• [WHAT YOU WILL DO]: Transcribe the listing below from the line containing "You are a computer-use agent. 1150x535" down to the end of the listing, reproducing each line without alteration.

[START DATA FOR THE TASK]

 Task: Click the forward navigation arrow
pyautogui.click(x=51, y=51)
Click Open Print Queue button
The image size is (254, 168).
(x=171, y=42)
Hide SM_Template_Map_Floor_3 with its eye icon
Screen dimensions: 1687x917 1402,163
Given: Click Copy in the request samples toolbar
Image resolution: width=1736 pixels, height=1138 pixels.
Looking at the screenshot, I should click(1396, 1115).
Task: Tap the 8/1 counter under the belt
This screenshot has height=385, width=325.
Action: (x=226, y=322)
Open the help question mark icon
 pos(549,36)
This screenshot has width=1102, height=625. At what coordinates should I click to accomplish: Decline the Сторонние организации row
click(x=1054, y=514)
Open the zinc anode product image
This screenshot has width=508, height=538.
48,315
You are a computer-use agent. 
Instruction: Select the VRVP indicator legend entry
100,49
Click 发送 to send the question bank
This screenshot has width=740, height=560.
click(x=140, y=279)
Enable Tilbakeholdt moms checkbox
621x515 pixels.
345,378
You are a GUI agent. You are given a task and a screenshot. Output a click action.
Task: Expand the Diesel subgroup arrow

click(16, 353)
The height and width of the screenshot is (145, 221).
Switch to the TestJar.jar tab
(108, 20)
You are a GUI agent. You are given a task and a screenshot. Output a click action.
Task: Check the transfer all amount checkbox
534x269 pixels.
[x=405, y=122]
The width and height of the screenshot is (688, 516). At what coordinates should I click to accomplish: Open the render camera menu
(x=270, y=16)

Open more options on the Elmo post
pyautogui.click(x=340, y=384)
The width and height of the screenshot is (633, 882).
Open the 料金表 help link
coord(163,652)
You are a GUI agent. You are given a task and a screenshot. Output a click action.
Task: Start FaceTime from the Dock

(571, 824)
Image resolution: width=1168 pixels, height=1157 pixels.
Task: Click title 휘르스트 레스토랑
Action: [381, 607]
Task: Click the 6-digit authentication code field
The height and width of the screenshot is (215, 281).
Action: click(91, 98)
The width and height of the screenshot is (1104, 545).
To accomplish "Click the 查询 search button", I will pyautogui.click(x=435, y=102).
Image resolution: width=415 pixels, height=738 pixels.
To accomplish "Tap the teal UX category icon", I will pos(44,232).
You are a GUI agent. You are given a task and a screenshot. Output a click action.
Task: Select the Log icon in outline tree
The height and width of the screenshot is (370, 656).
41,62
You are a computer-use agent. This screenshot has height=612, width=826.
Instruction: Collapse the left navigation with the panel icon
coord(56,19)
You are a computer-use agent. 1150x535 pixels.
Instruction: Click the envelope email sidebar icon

[END DATA FOR THE TASK]

• [ANSWER TO THIS PROBLEM]:
You are a computer-use agent. 1150x535 pixels.
Instruction: Click the envelope email sidebar icon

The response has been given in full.